Yi Yang
Member

Dr. Yang earned his Ph.D. in Analytical Chemistry from Fudan University from September 2017 to June 2022. Since November 2022, he has been a Qiushi Scientific and Technological Innovation Scholar (PI) at the ZJU-Hangzhou Global Scientific and Technological Innovation Center. Dr. Yang currently serves as Associate Editor of Applied Biochemistry and Biotechnology (Springer) and Youth Editorial Board Member of Glycoscience & Therapy (Elsevier). His research focuses on mass spectrometry analysis, development of bioinformatics methods for omics data, and their applications, with particular emphasis on the intersection of artificial intelligence and mass spectrometry. Addressing the scientific challenges of proteomic data interpretation in complex systems, he concentrates on three key aspects: reference information generation, spectral scoring and quality control, and bioinformatics mining. Specifically, he (1) developed deep learning-based spectral library prediction models DeepDIA and DeepGlyco, providing more comprehensive reference information for data interpretation; (2) proposed GproDIA, a comprehensive quality control algorithm for glycopeptide identification, enabling reliable differentiation of glycosylation components; and (3) established an explainable bioinformatics decision-making framework SCPDA, enabling quantitative evaluation and intelligent planning of analytical workflows. These methods have been applied in metaproteomics, glycoproteomics, single-cell proteomics, and other fields, providing scientific tools for precise measurement of proteins and modifications as well as intelligent data interpretation.
Selected publications:
1. Yang Y*, Fang Q*. Prediction of glycopeptide fragment mass spectra by deep learning. Nature Communications, 2024, 15: 2448.

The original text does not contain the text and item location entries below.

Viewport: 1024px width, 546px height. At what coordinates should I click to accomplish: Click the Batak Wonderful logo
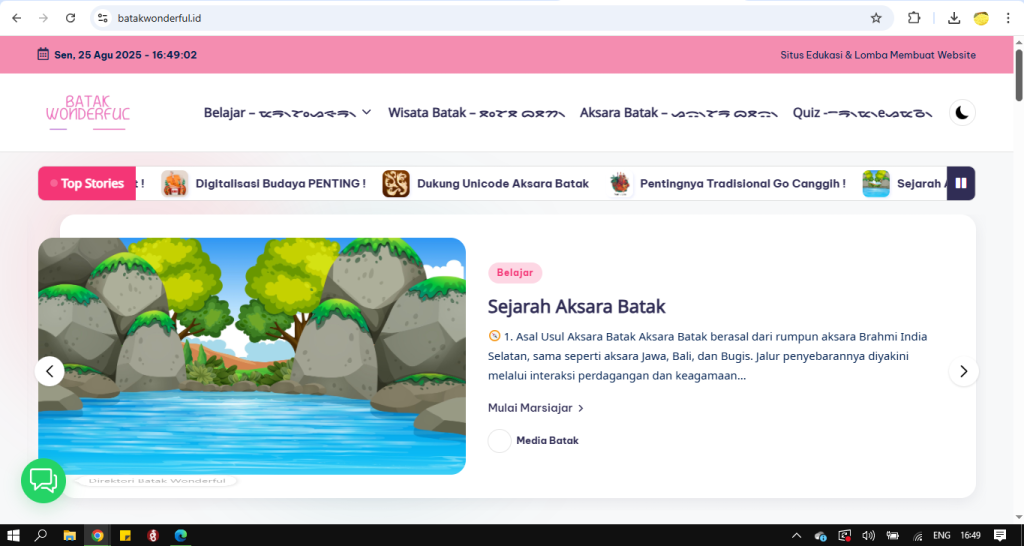point(88,112)
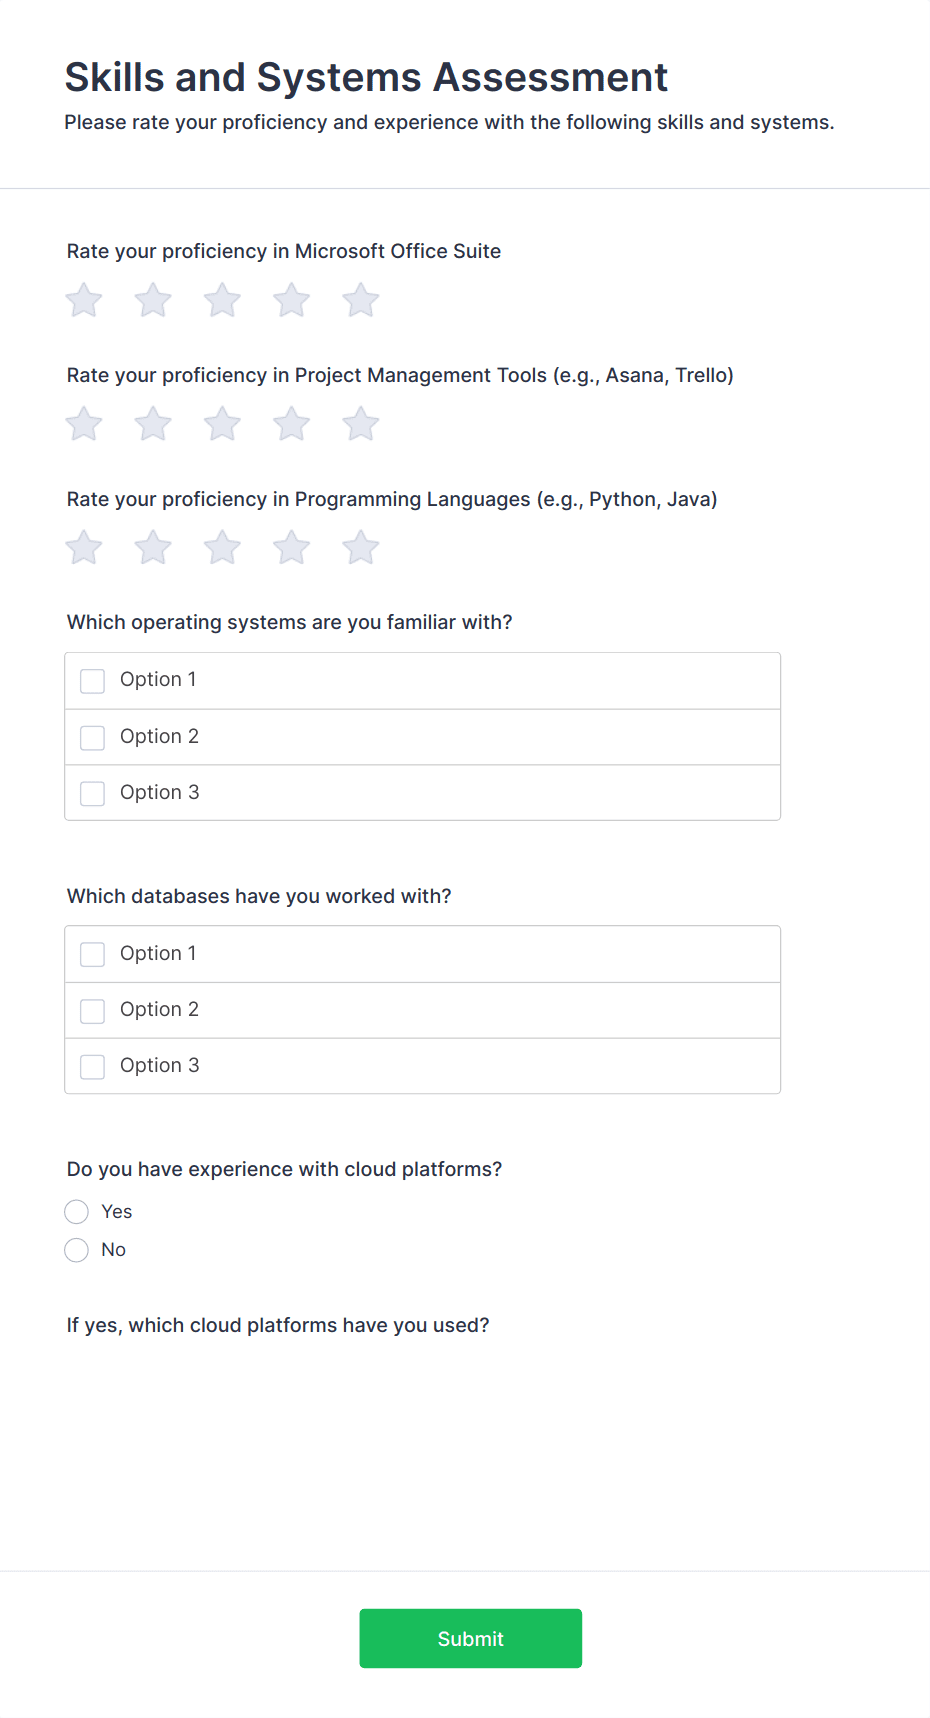Set Microsoft Office rating to five stars
Image resolution: width=930 pixels, height=1718 pixels.
click(x=360, y=300)
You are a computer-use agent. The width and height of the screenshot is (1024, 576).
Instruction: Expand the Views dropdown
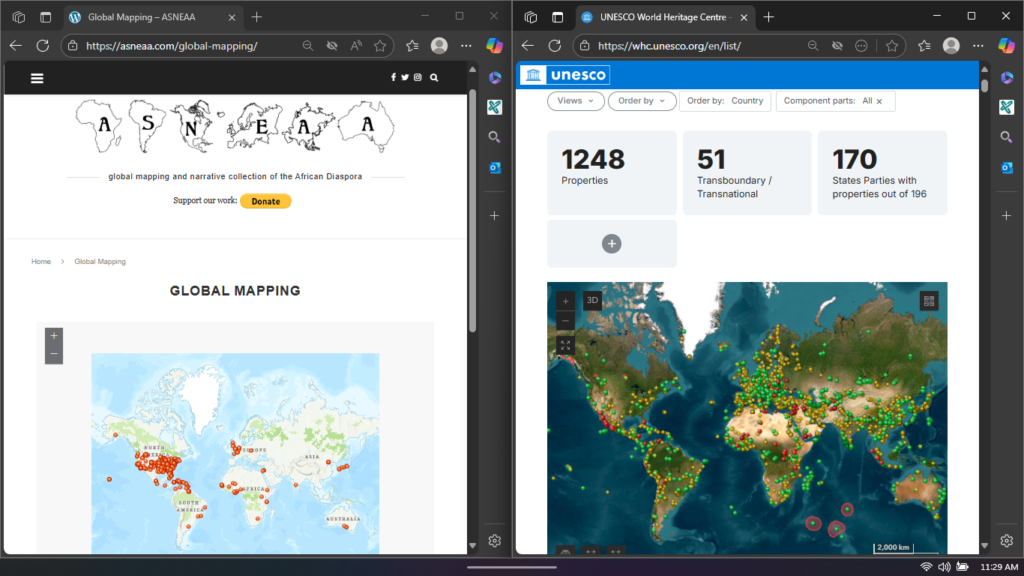[575, 101]
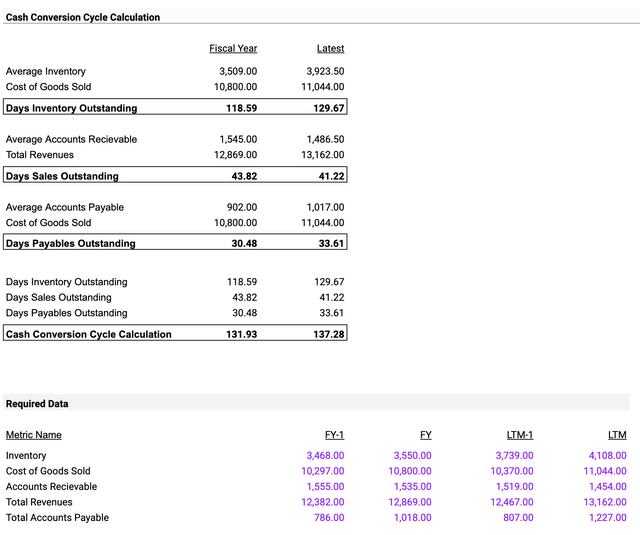Click the LTM Inventory value 4,108.00
This screenshot has width=640, height=535.
pyautogui.click(x=606, y=455)
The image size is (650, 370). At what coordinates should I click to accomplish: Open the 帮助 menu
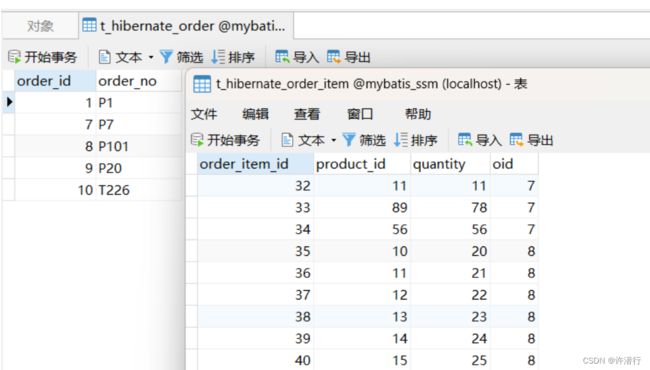[x=418, y=114]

2. Wang J#, Huang Y#, Lu F, Xu Q, Yang Z, Jiang Y, Shi S, Pan J, Yang Y*, Fang Q*. Benchmarking informatics workflows for data-independent acquisition single-cell proteomics. Nature Communications, 2025, 16: 10276.
3. Yang Y#, Yan G, Wu M, Yang P, Cao W#*, Qiao L*. GproDIA enables data-independent acquisition glycoproteomics with comprehensive statistical control. Nature Communications, 2021, 12: 6073.
4. Yang Y#, Liu X#, Shen C, Lin Y, Yang P, Qiao L*. In silico spectral libraries by deep learning facilitate data-independent acquisition proteomics. Nature Communications, 2020, 11: 146.
5. Yang Y#, Zhao D#, Luo J#, Lin L, Lin Y, Shan B*, Chen H*, Qiao L*. Quantitative site-specific glycoproteomics reveals glyco-signatures for breast cancer diagnosis. Analytical Chemistry, 2025, 97(1): 114–121.